VERO BEACH, Fla.–A bank CEO’s claim that the acquisition of his bank by a credit union has been delayed due to staffing cuts at NCUA is not true, according to the agency.
As the CU Daily reported here, the $1.6-billion, Grand Blanc, Mich.-based ELGA Credit Union announced in 2024 it was acquiring the $650-million Marine Bank in Vero Beach, Fla. with plans to close the deal this year. But that has now been pushed back to 2026, with the bank’s president, Bill Penney, telling Vero News the longer timing is the result of the staffing cuts the Trump administration has ordered at NCUA.

But the federal regulator said in a statement to the CU Daily that that is not the case.
Staffing ‘Not a Factor’
“We appreciate the interest in the ongoing review of the purchase of Marine Bank by ELGA,” the agency said in a statement. “Each purchase transaction is unique and the NCUA has a responsibility to ensure actions taken by credit unions do not harm the credit union’s members or the share insurance fund.
“The specifics of the EGLA and Marine Bank transaction are confidential supervisory information,” the statement continued. “That said, a shortage of staff is not a factor in determining the timeline of this purchase review.
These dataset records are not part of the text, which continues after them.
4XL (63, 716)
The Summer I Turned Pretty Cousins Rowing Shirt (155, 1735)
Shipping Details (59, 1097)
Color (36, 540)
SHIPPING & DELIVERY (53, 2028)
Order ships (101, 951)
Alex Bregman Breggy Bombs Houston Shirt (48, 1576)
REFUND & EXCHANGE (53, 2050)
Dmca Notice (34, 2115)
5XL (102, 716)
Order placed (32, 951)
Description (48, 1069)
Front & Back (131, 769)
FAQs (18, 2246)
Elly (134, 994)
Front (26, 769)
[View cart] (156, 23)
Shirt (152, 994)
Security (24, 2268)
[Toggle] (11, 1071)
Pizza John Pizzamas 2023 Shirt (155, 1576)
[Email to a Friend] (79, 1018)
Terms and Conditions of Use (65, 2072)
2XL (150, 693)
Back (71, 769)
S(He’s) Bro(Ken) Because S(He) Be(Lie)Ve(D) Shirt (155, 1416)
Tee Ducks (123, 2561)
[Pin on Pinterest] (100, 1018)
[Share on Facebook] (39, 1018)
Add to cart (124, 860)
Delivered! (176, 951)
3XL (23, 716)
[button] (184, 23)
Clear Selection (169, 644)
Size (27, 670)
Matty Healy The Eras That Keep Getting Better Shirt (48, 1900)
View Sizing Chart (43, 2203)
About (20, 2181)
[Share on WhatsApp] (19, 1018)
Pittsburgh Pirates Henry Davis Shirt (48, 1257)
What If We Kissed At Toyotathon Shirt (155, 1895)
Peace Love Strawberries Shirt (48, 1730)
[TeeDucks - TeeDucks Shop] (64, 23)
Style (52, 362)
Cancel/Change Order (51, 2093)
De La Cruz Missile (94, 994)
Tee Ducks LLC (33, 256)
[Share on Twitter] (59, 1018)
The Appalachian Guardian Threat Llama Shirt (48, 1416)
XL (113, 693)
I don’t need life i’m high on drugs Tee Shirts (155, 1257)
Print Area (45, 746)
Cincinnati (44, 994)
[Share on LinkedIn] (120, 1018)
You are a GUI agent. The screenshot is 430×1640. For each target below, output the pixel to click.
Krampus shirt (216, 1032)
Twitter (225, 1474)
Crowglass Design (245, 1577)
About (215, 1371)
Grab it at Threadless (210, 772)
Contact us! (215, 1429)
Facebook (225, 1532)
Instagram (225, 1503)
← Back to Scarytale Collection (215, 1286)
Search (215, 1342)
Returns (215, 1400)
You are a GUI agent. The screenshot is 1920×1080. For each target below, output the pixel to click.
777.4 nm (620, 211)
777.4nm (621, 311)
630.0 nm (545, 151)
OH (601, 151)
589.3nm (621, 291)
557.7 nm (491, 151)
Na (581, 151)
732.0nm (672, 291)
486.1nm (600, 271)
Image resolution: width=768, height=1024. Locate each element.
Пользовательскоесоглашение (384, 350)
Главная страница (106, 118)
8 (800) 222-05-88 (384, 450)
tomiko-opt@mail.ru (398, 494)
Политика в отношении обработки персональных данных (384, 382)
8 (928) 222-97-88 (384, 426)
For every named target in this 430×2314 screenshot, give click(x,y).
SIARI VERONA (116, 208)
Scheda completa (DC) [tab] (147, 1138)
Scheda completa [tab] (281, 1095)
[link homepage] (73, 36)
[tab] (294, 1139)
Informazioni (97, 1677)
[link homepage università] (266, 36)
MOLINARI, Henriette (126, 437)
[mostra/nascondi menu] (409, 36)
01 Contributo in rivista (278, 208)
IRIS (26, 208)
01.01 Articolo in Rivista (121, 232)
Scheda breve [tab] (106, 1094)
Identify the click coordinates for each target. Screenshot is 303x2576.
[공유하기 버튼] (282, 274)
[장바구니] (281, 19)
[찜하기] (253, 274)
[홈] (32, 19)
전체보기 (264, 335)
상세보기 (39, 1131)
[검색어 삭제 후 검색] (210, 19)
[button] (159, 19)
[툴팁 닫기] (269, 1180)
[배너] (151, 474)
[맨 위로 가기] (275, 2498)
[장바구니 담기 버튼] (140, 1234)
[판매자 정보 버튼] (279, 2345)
“The NCUA is undergoing a transformation following its voluntary separation program. Indeed, some packages are taking longer than prior years, but only a portion can be explained by changes in staffing,” NCUA added. “Rather, the timeframe associated with reviews reflects the additional complexity of the transactions presented in some of the recent packages.”
Seven Branches in Florida
When completed, the acquisition will give ELGA CU seven branches in the Vero Beach market. Following the close of the transaction, Penney will remain as Florida market president and retain local decision-making authority over banking centers in the communities Marine Bank currently serves,” according to ELGA.